By suspending the need to land on an answer immediately, you can uncover stronger, more creative, and user-focused directions that hadn’t been considered. It wasn’t about resisting the brief, but looking beyond it.
That shift, from accepting a solution to rethinking the question, can change the outcome entirely.
Kindergarten thinking isn’t a framework or method. It’s a posture. When you design in the spiral of creative learning, it is less about performance and more about exploration.
Part 3 / Design like a kindergartener: a mindset shift for modern makers
Imagine, create, play, share, reflect—then do it again.
Kindergarten thinking isn’t just a feel-good idea. It’s a practical mindset for creative work, especially in environments that prize output over exploration.
Mitchel Resnick’s spiral of creative learning gives us a model: imagine → create → play → share → reflect. Then repeat. It’s not linear. It’s cyclical. It welcomes being open to a path unknown, embracing failure, and rewards curiosity, treating each step as fuel for momentum, not a checkpoint to clear.
Designers already work in a loop: research, sketch, prototype, test, and revise. But too often, those loops feel like pressure to deliver, not permission to explore.
So what if you made space for imagination, experimentation, and reflection—not just when things go wrong, but by default?
Here are a few questions to consider:
- What’s something you’re curious about but haven’t explored, because it didn’t feel "productive"?
- What would happen if you treated your next idea like a toy or a sketch, not a deliverable?
- What if your next prototype were for your peers, not your stakeholders?
Try this: pick an idea you’ve been sitting on, something small, interesting, and maybe a little weird, and run it through a mini spiral.
- Imagine: Let yourself wonder. No prompt, no pressure. Just curiosity.
- Create: Make a quick version. A sketch, a messy draft, a working file.
- Play: Push it further. Break it, remix it, try something unexpected.
- Share: Show someone. Ask what they notice, not what they’d fix.
- Reflect: What surprised you? What did you learn? What might come next?
Then loop again.
At its core, this is what design has always been—and what it’s meant to be.
Kindergarten thinking doesn’t ask you to take your work less seriously. It asks you to make your process more open. Because when you bring imagination, curiosity, and play into your practice, you don’t just make better things, you become more creative, resilient, and alive in the work.

Creativity isn’t something you master once.
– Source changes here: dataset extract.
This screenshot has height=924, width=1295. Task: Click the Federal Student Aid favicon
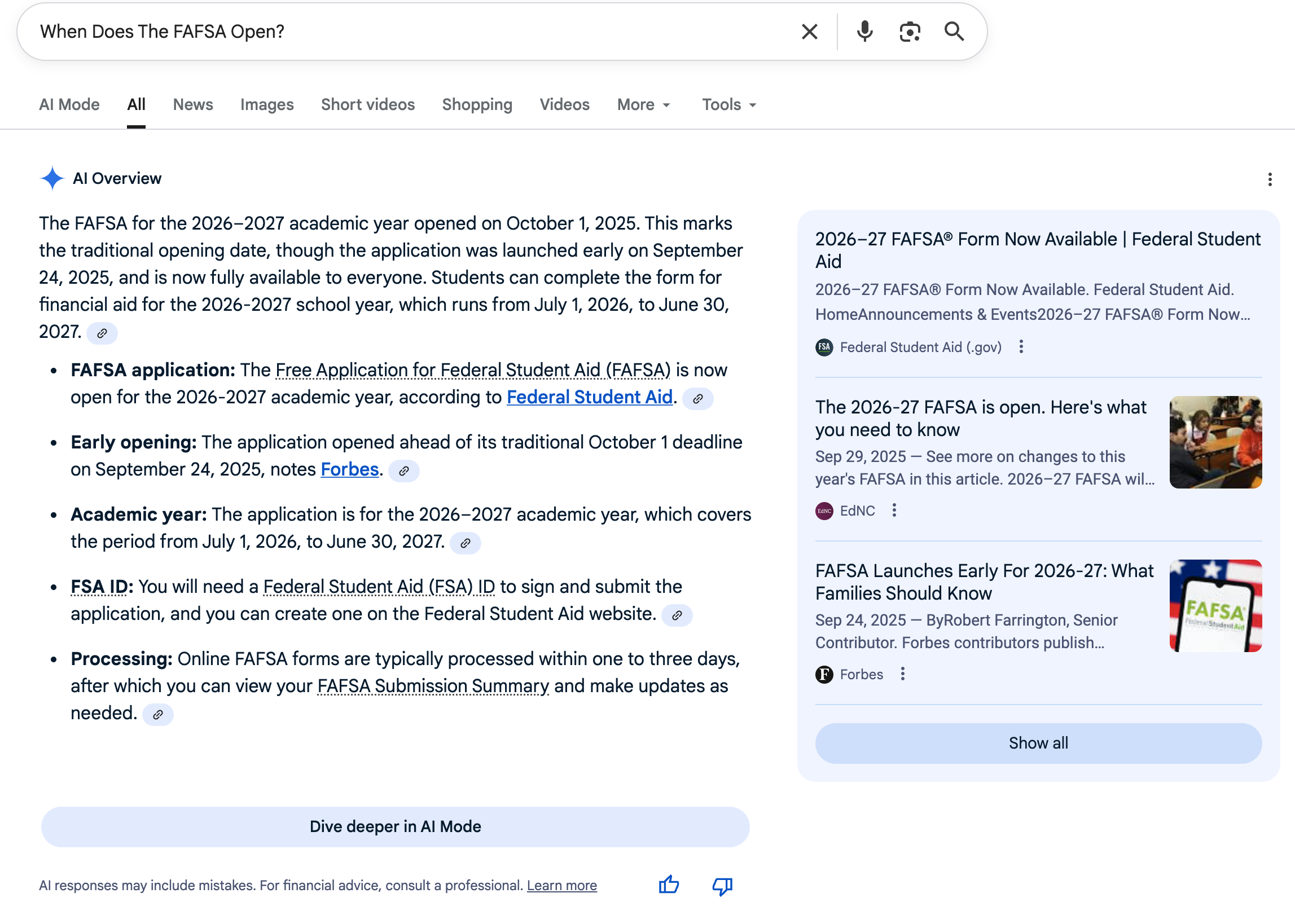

It’s an ever-evolving work in progress.
And like the best kindergartens, your creative practice works best when it’s rooted in curiosity, guided by passion, shared with others, and open to play.
Kindergarten thinking means being open. Willing to try. Willing to wonder. Willing to learn by doing.
So the next time you feel stuck, stale, or boxed in, remember the spiral:
Imagine, create, play, share, reflect. Then do it again.
It’s not just a better way to design. It’s a better way to stay connected to why you started designing in the first place.